[Exercise objective] Resume the passage on daydreaming and a poem's sudden idea, writing on from its last sentence.

[Reading text]
___
My mind began to wander, and BAM! the seed of a new poem appeared. Was it a poem about death, or grief, or what it’s like waiting for it this way? No. The poem is (as far as I can tell at this stage) completely unrelated to what was going on. The trigger appears to have been a phrase in a poem I’d read the day before, linked to a different poem I’d been working on, linked to a song I had heard…you get the idea. These things drifted through my fatigue-drugged mind and collided.

And it wasn’t just an idea, it was an idea. One of those juicy ones that gives you a little shiver when it clicks into place.

Those who speak of the drawbacks of technology, or those who caution against the overscheduling of children’s lives, understand that we all need time to daydream. Boredom and random mental drifting are vital to imagination. I know that I interfere with my creativity when I distract myself from insomnia with my iPad instead of just letting myself drift, although I forgive myself because it’s the least of evils at times.
___
[Extracted entries]

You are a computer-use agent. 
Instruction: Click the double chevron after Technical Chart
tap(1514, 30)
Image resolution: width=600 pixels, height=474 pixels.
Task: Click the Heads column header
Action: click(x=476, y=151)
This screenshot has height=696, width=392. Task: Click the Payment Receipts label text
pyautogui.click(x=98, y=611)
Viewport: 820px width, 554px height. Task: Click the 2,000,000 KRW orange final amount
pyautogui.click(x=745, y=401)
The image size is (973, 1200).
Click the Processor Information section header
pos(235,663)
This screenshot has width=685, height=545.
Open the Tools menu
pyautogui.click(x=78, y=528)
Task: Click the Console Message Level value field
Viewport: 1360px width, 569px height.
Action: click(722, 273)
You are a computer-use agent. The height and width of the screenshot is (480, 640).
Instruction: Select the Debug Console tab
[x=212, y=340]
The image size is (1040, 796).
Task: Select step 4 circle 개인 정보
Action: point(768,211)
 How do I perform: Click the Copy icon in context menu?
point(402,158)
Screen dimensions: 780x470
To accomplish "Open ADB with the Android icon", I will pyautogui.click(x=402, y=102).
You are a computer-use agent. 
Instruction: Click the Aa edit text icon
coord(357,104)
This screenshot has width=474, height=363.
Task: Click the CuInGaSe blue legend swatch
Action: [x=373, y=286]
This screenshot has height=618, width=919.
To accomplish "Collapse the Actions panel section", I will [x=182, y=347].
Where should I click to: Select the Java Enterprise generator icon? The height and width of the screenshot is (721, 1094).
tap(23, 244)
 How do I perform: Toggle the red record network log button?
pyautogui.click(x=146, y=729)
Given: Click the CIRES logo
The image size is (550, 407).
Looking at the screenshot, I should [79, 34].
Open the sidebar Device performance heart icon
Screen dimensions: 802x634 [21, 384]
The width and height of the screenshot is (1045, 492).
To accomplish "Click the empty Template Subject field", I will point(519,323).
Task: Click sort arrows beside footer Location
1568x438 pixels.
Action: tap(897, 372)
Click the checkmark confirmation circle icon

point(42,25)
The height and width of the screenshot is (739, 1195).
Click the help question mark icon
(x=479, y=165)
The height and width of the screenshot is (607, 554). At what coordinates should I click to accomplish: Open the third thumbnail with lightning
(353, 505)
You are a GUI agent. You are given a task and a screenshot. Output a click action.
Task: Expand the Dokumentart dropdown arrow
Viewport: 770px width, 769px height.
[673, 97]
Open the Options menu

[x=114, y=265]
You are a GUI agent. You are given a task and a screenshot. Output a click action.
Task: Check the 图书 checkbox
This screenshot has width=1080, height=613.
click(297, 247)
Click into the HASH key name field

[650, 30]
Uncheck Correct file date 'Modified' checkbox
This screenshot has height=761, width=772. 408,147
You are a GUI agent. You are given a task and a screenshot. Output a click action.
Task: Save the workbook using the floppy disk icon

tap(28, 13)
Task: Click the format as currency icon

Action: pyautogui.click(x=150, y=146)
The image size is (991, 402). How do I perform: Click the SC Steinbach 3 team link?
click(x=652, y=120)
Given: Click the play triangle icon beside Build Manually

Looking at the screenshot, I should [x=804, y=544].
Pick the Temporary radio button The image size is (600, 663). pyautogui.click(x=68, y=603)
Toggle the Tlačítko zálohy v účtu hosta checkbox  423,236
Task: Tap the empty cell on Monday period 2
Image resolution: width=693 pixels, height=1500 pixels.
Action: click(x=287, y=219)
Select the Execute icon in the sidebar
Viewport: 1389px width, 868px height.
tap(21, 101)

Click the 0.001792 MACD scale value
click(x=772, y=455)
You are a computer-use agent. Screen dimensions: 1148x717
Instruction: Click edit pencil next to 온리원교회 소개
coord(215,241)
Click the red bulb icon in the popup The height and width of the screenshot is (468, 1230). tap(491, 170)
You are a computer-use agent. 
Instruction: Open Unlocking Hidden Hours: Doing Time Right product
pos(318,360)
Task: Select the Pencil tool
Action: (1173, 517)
___
[Task result]
What is the Ocean Thinking?

Here is today’s picture prompt. Do you know the most important lesson we learn from prompts? That anything can be an inspiration for a poem. Anything. A poet in touch with his or her creativity need never fear boredom.

Even with an abstract image, I can access a multitude of angles for poem seeds. For an image like the above, there are so many ways to go.

There are the most straightforward ones: A journey. Loneliness. Nature. A character: what is the walker thinking? Where is he or she going? Why?

Oh, but there is so much more. Gestalt theories of dreamwork postulate that everything we see in a dream is a part of our own consciousness. When I look at a picture, I sort of reverse this idea and imagine that anything in it can have a consciousness and a story.

What is the ocean thinking? Or the sand? Or the walking stick? Or the walker’s shoes?

Who or what is seeing this scene from above? What’s the story there?

Is this whole scene happening in someone else’s thoughts? Do they miss the walker or try to imagine what he or she is doing?

Do we want to delve shamelessly into archetypes? We’ve got symbolism from water, mud, traveler/seeker, the rod…have fun.

It may all sound cheesy. One hundred flights of thought may lead to one promising seed–or less.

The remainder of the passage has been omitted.